If you see any errors about the port already being in use, make sure you are not running any other servers or programs
that use port 5000, or change the `--port` argument in the launch script. If you change the port, make sure to use that
new port in any other commands that you run.

### Open the web UI

With the server running, open the web UI in your favorite web browser. If you are running the server locally, the UI will
be available at http://localhost:5000/.

If you are running the server on a different computer, you will need to use that computer's IP address or local DNS name
and provide that same address in the `?api` argument. For example, with a server running on a remote computer at
`10.2.2.100` and using port 5001, the URL would be `http://10.2.2.100:5001?api=http://10.2.2.100:5001`.

You can change the `?api` argument to use multiple servers while keeping your state and results. Note that changing the
server while an image is generating will cause it to fail in the web UI, since the new server will not be aware of that
image.

**GIVEN MATERIAL:**

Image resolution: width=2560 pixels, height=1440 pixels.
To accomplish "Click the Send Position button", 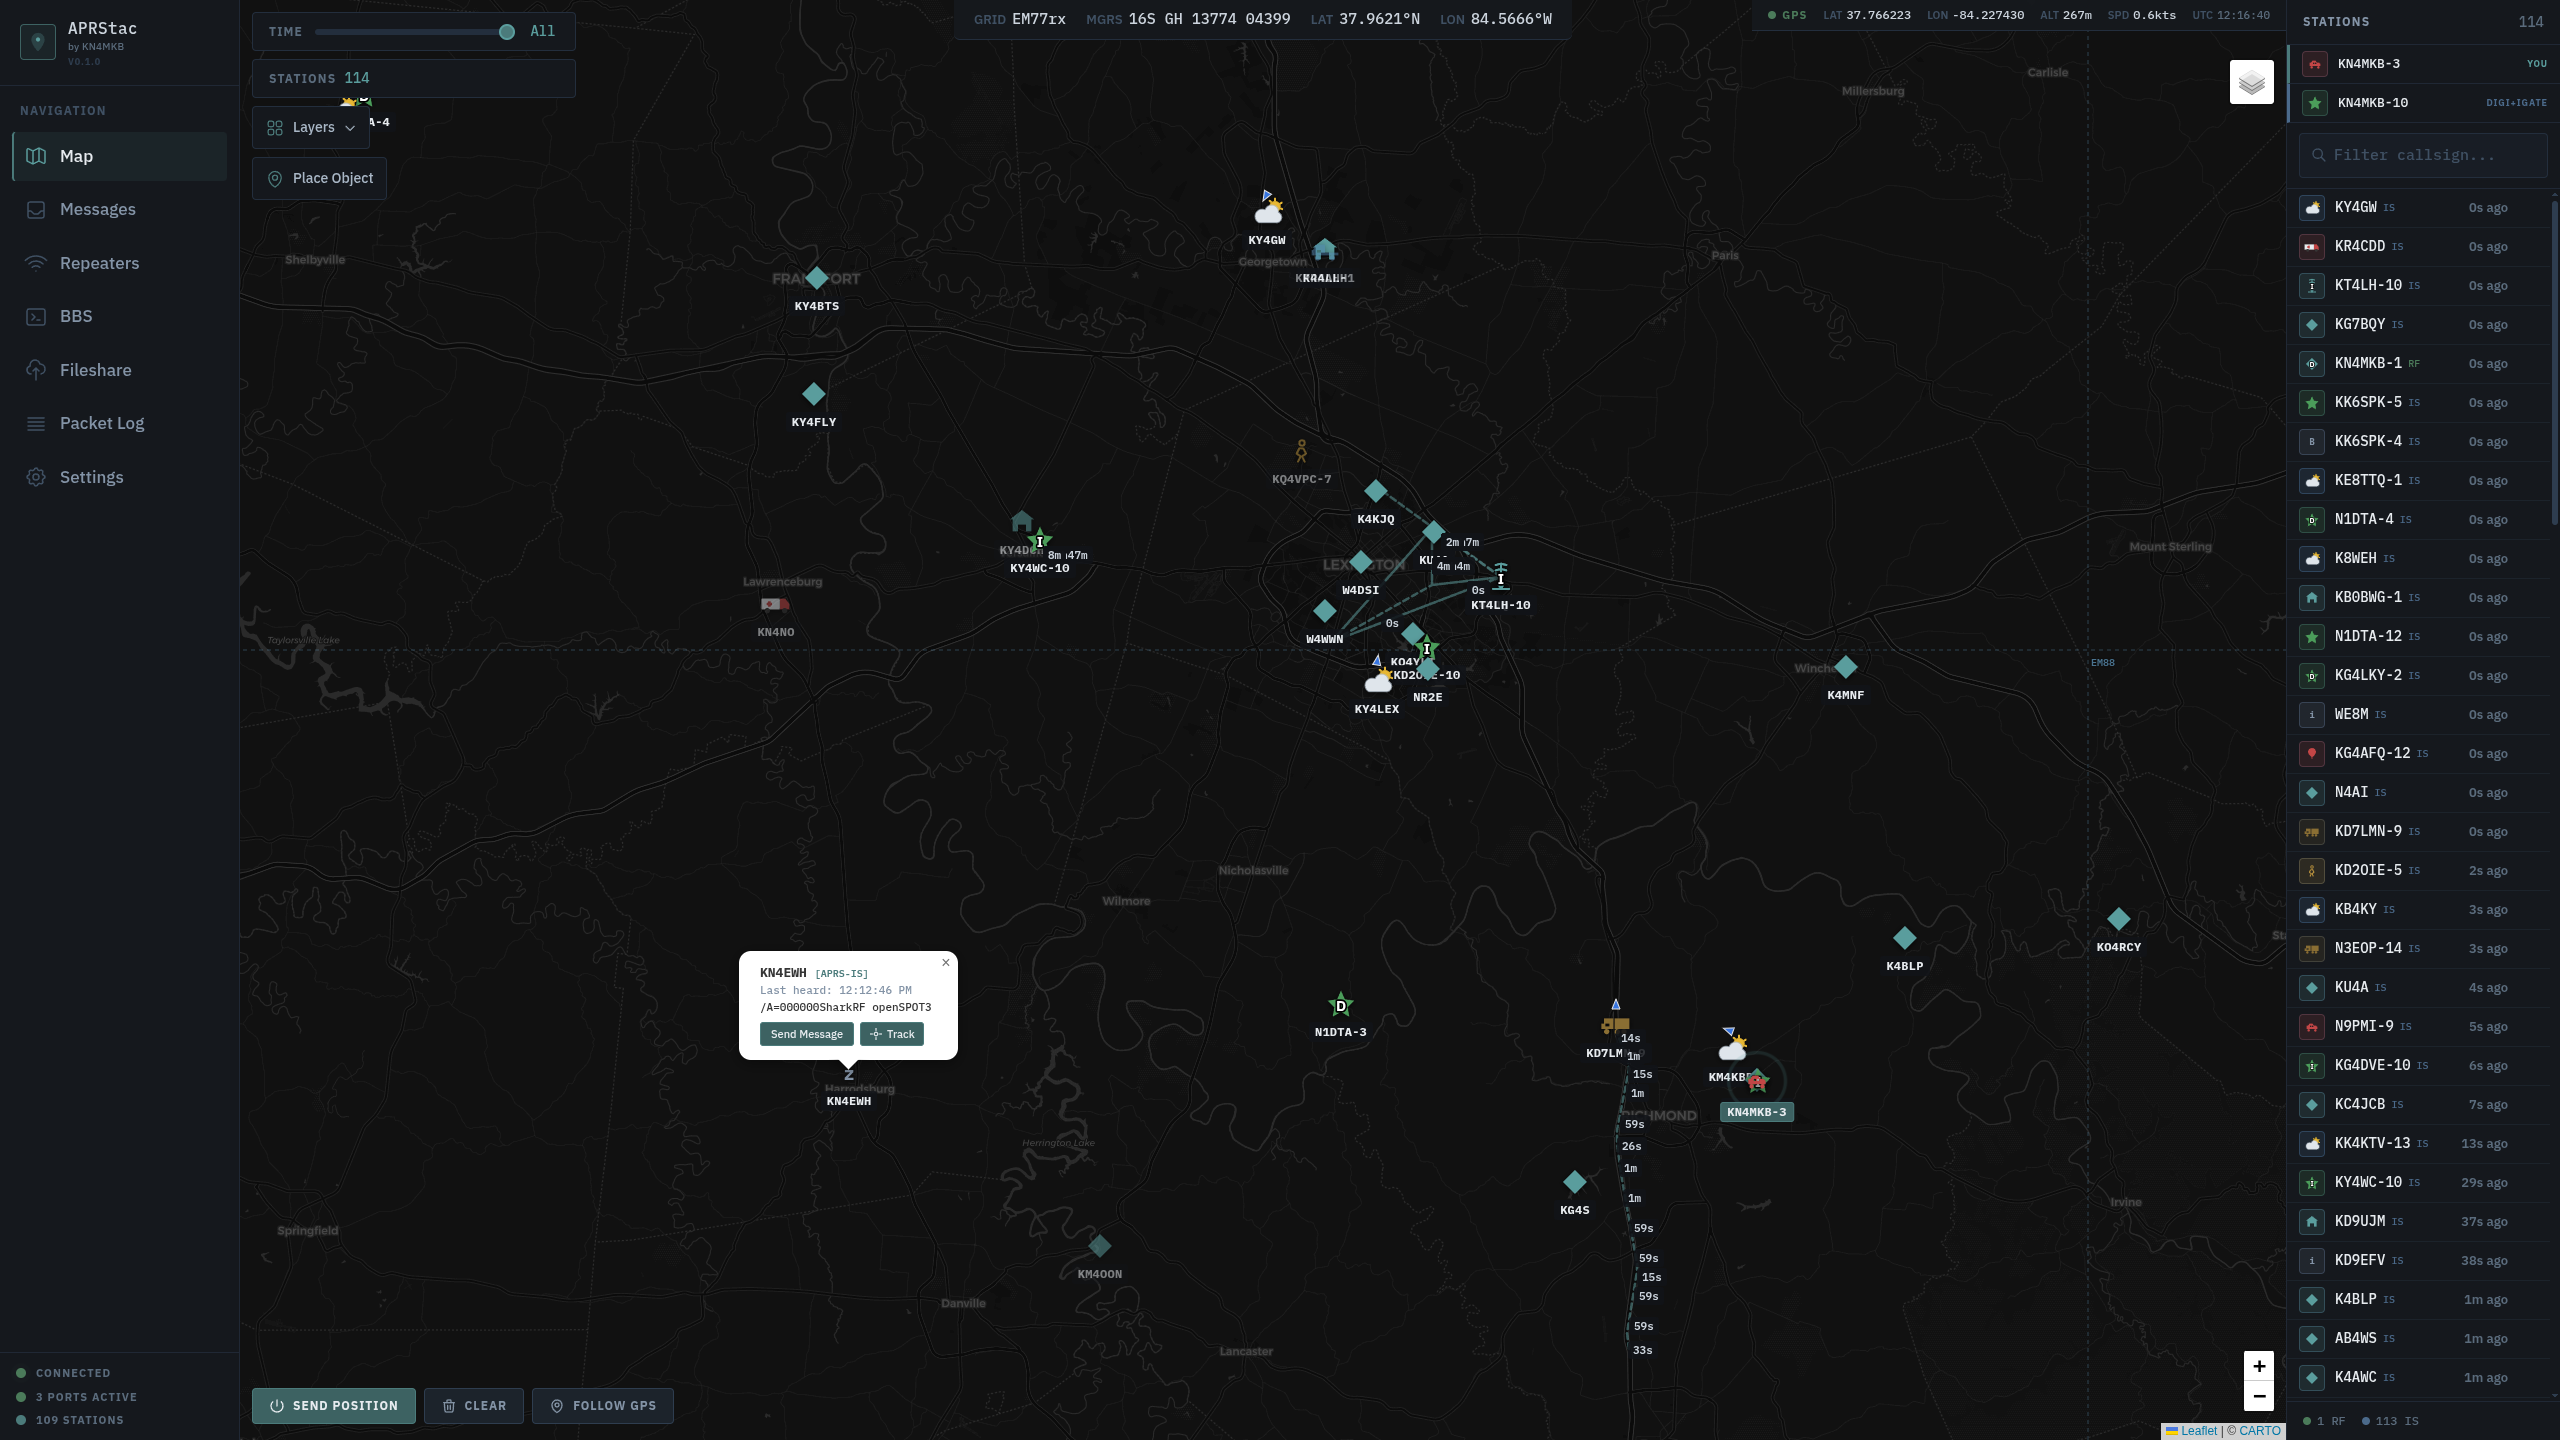I will point(334,1405).
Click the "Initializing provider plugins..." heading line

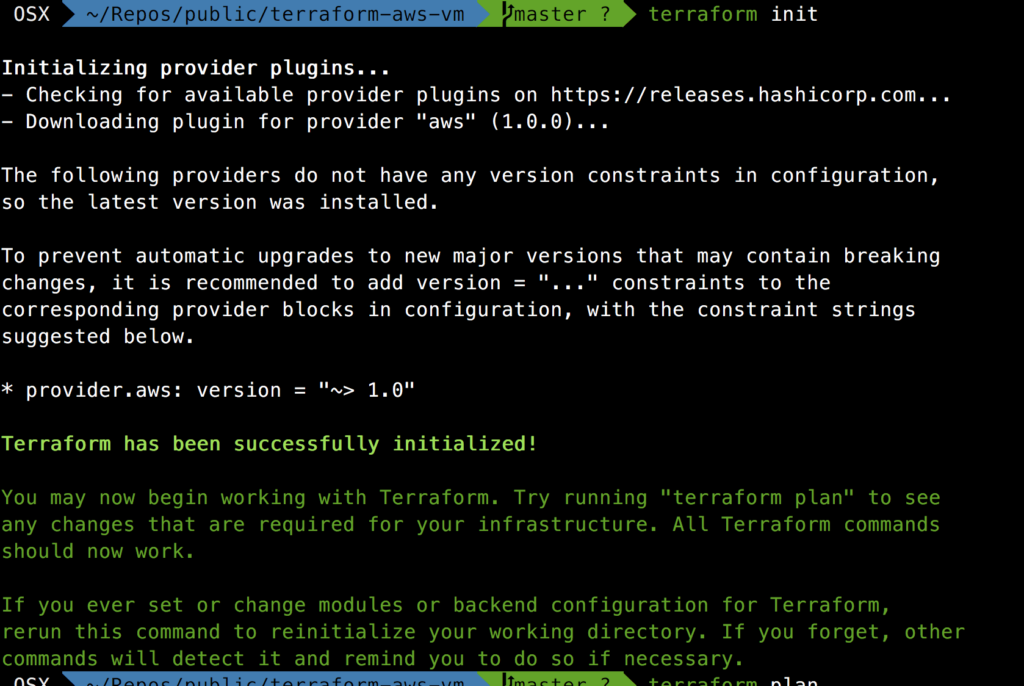[x=195, y=69]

**WORK TO BE COMPLETED:** Pick up the instructions for running the server and opening the web UI after their last sentence and carry them on.

**THE REPLY:**
## Windows-specific methods

These methods are specific to Windows, tested on Windows 10, and still experimental. They should provide an easier
setup experience.

### Windows all-in-one bundle

1. Install the latest Visual C++ 2019 redistributable
   1. https://learn.microsoft.com/en-us/cpp/windows/latest-supported-vc-redist?view=msvc-170
   2. https://aka.ms/vs/17/release/vc_redist.x64.exe
2. Download the latest ZIP file from [the apextoaster Nexus server](https://artifacts.apextoaster.com/#browse/browse:onnx-web-dist)
3. Find the ZIP file and `Extract All` to a memorable folder
4. Open the folder where you extracted the files
   1. Your models will be converted into the `models` folder, and you can [add your own models](user-guide.md#adding-your-own-models)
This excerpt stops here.